-- Exercise data follows --

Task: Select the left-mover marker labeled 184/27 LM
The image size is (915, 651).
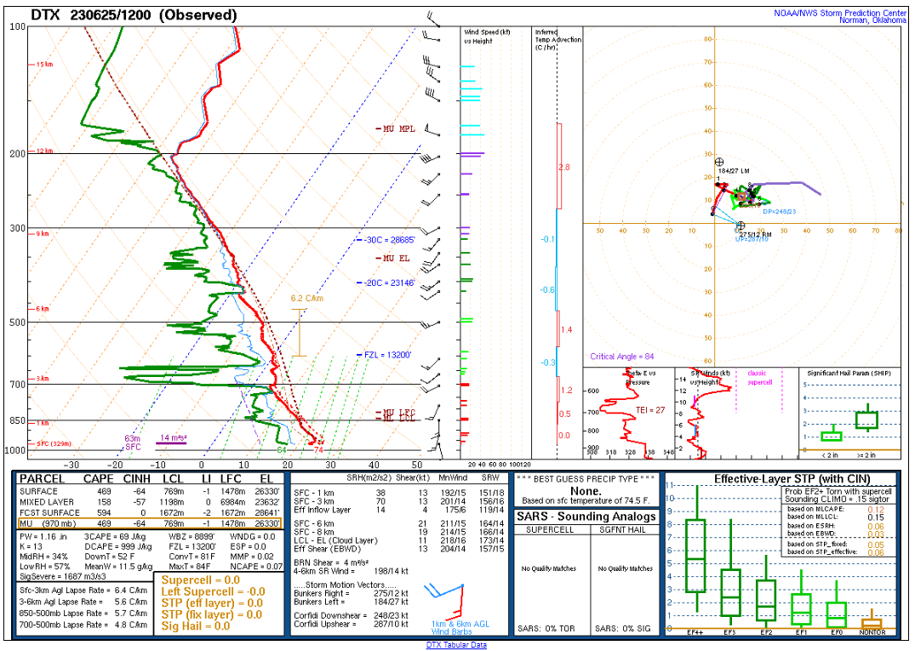Action: 720,162
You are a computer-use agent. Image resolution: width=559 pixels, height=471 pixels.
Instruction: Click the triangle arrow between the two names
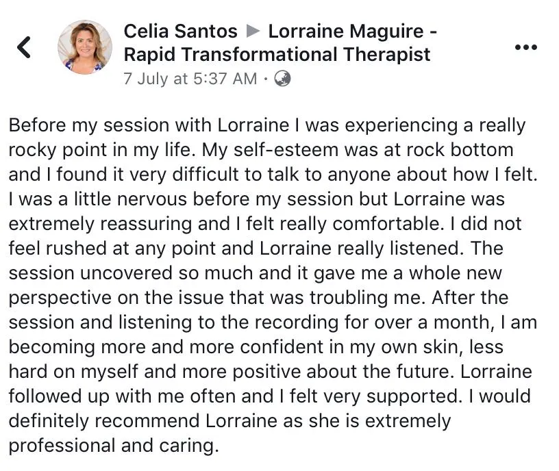pos(253,31)
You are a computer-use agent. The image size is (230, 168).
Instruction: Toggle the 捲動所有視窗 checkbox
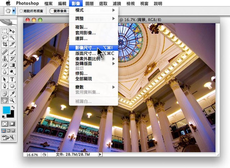[x=21, y=11]
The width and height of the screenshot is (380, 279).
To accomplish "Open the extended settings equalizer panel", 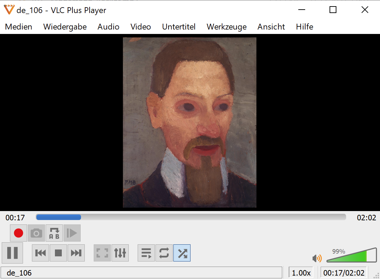I will point(120,253).
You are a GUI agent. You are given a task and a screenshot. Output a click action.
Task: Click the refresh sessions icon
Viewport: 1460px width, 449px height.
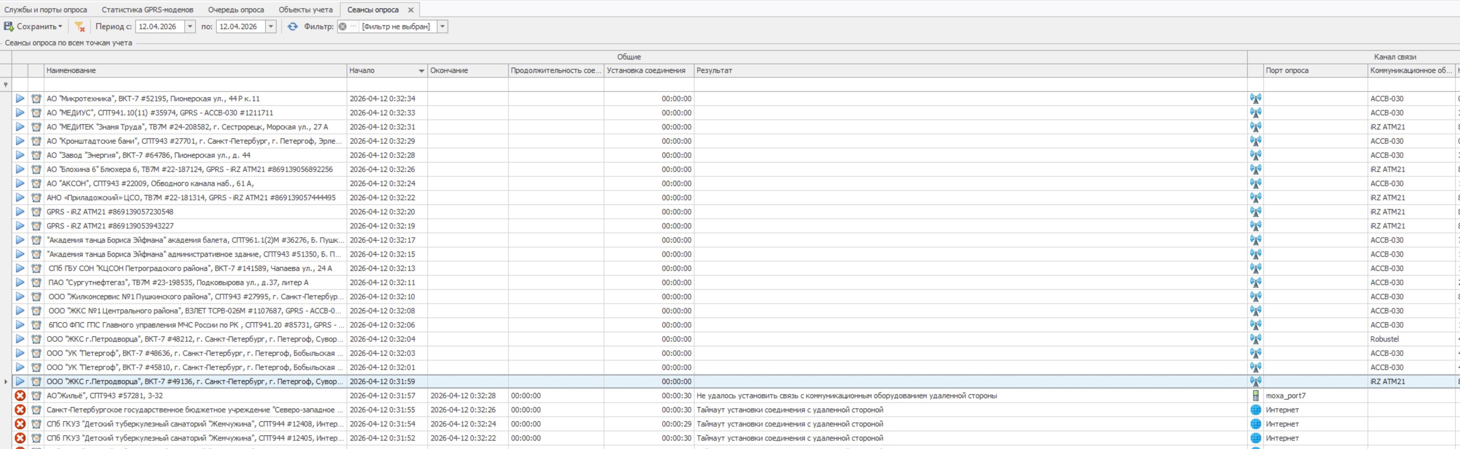tap(292, 27)
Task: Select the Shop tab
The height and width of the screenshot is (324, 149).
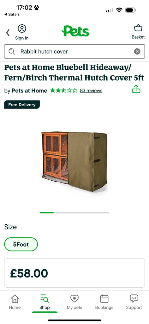Action: pos(45,302)
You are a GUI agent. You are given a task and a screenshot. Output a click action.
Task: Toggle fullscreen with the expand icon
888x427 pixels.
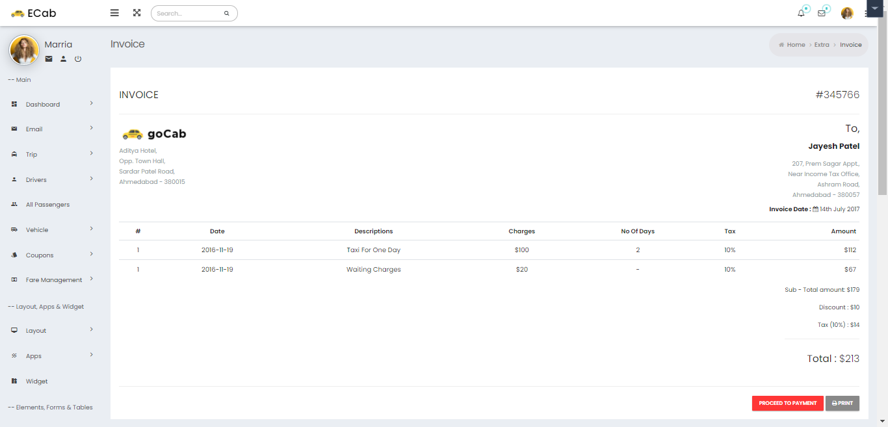(137, 13)
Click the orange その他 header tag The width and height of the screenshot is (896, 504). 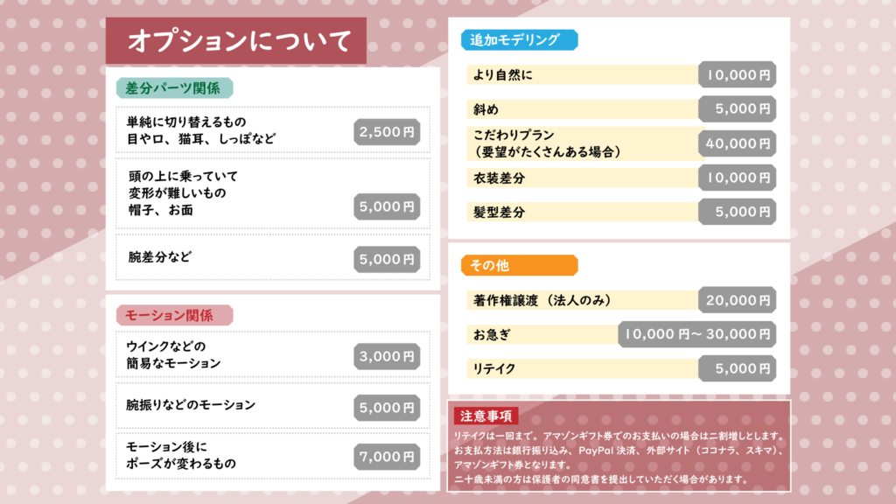(520, 265)
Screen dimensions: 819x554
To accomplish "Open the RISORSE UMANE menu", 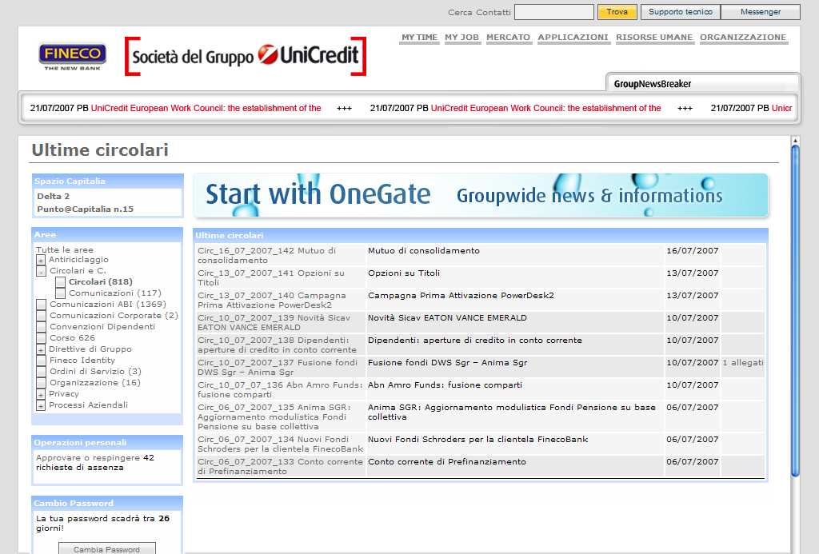I will click(x=653, y=38).
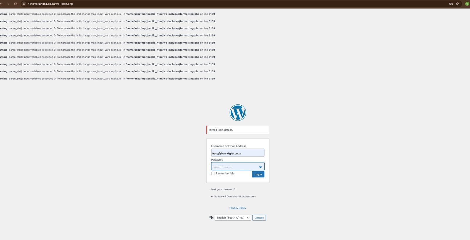Bookmark this page with the star icon
Image resolution: width=470 pixels, height=240 pixels.
tap(457, 4)
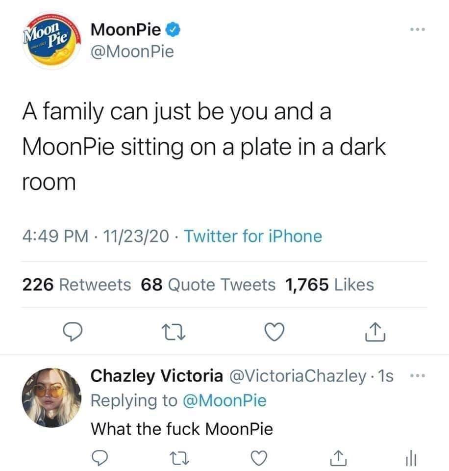449x471 pixels.
Task: View analytics for Chazley Victoria's reply
Action: (x=411, y=459)
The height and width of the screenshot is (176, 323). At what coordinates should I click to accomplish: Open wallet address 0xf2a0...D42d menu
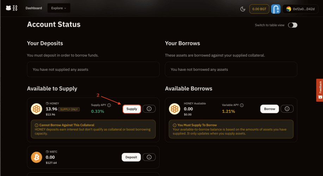coord(300,9)
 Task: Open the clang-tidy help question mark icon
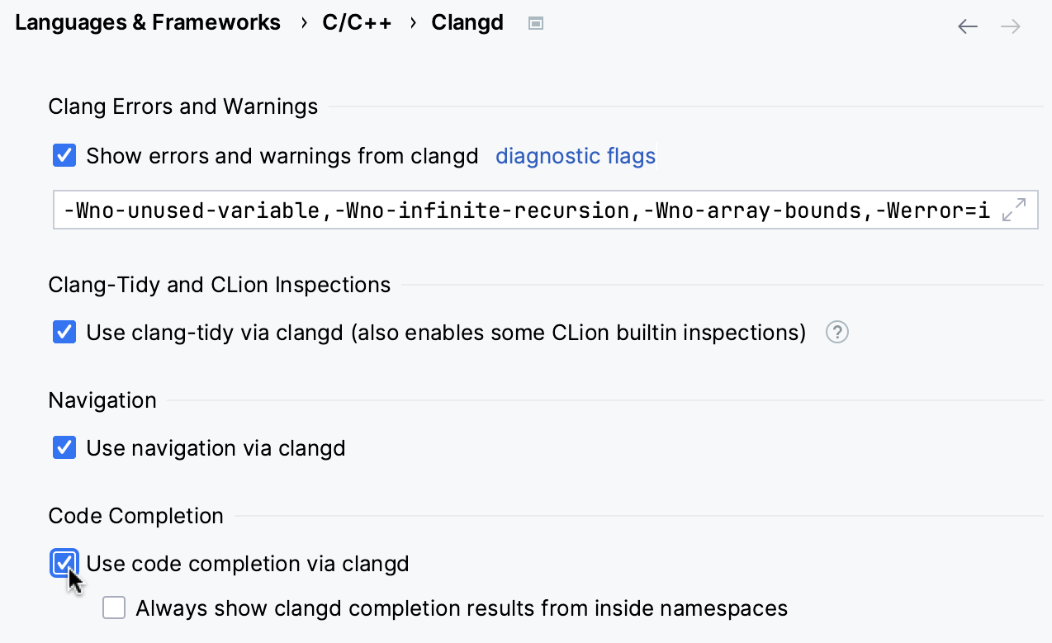tap(836, 332)
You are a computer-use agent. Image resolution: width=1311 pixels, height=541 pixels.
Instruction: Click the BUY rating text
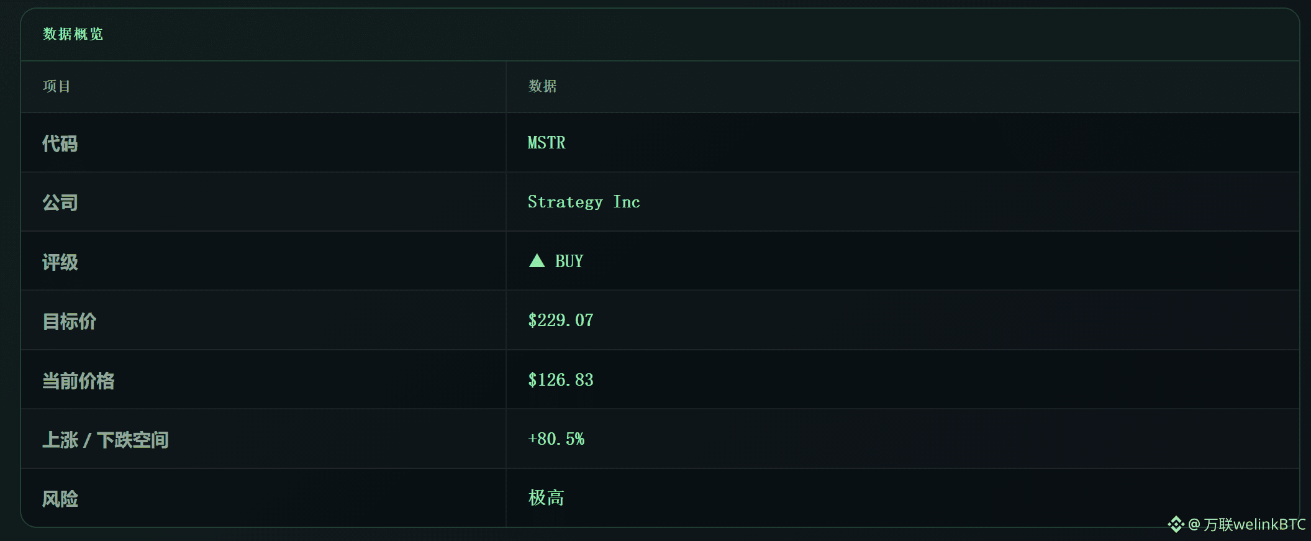pyautogui.click(x=569, y=261)
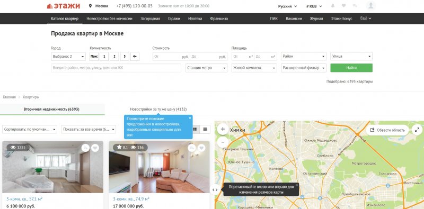424x209 pixels.
Task: Switch listings to list view
Action: pyautogui.click(x=205, y=129)
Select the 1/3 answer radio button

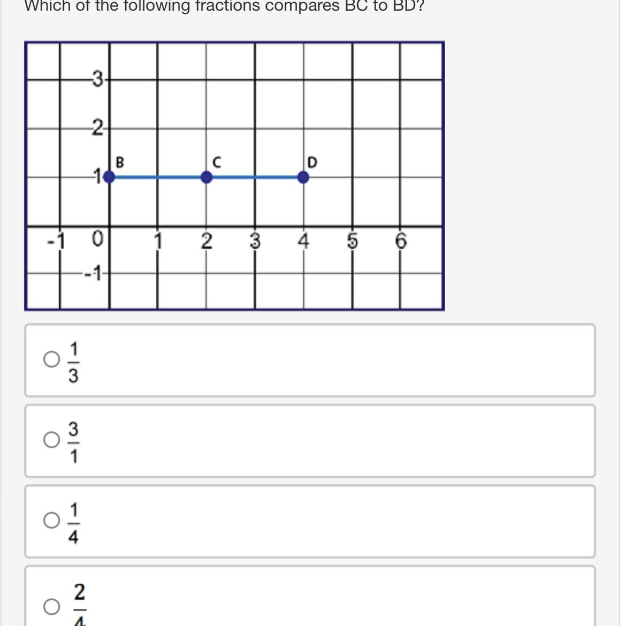51,359
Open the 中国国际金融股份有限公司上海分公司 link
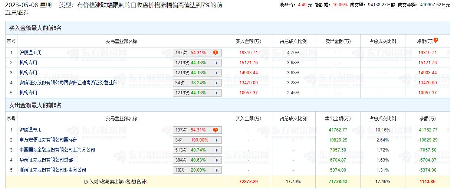 [57, 150]
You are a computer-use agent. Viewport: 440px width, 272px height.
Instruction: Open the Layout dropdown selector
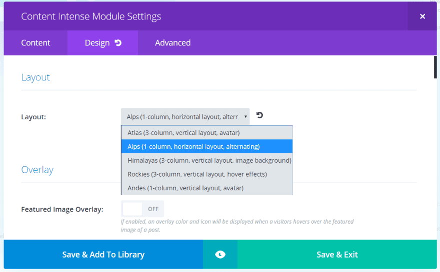(185, 117)
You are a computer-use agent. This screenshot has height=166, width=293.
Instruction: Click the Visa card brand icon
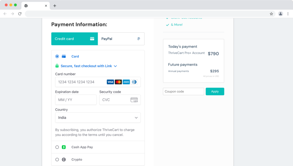[110, 82]
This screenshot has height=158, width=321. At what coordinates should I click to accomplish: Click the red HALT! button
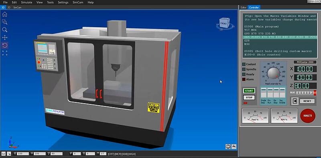pos(308,116)
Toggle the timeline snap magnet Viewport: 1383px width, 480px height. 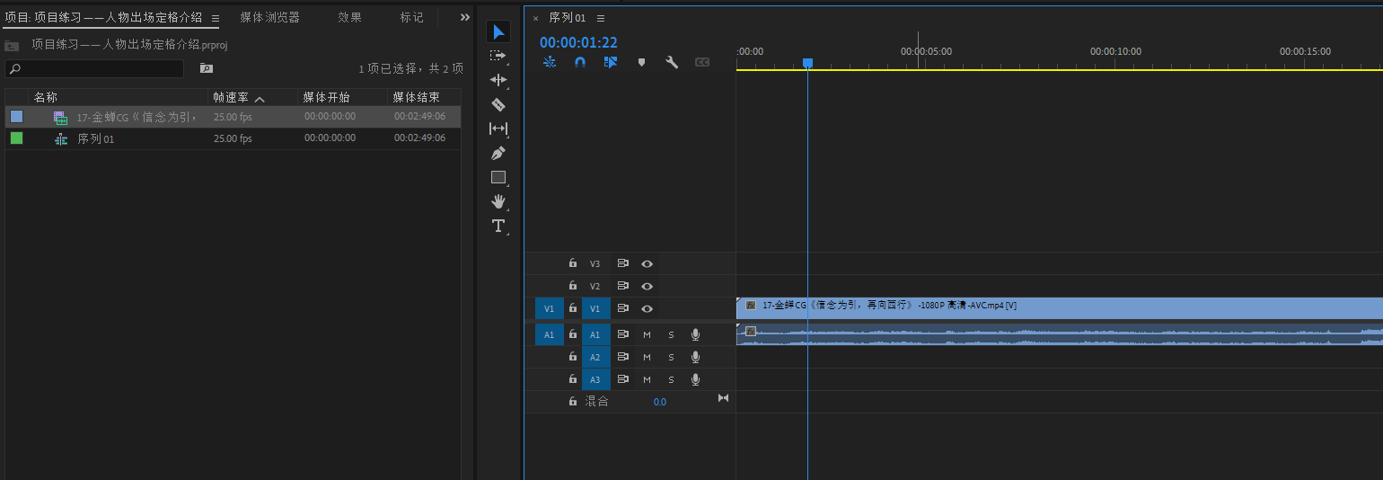[580, 62]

-- Exercise data concluded --

Your task: Which of the lines above hold the string "computer"? Pick each of them out.

Solution to the exercise:
You are a computer-use agent. Image resolution: width=559 pixels, height=471 pixels.
You are a computer-use agent. The image size is (230, 168).
You are a computer-use agent. Image resolution: width=1311 pixels, height=541 pixels.
You are a computer-use agent. Viewport: 440px width, 272px height.
You are a computer-use agent. This screenshot has height=166, width=293.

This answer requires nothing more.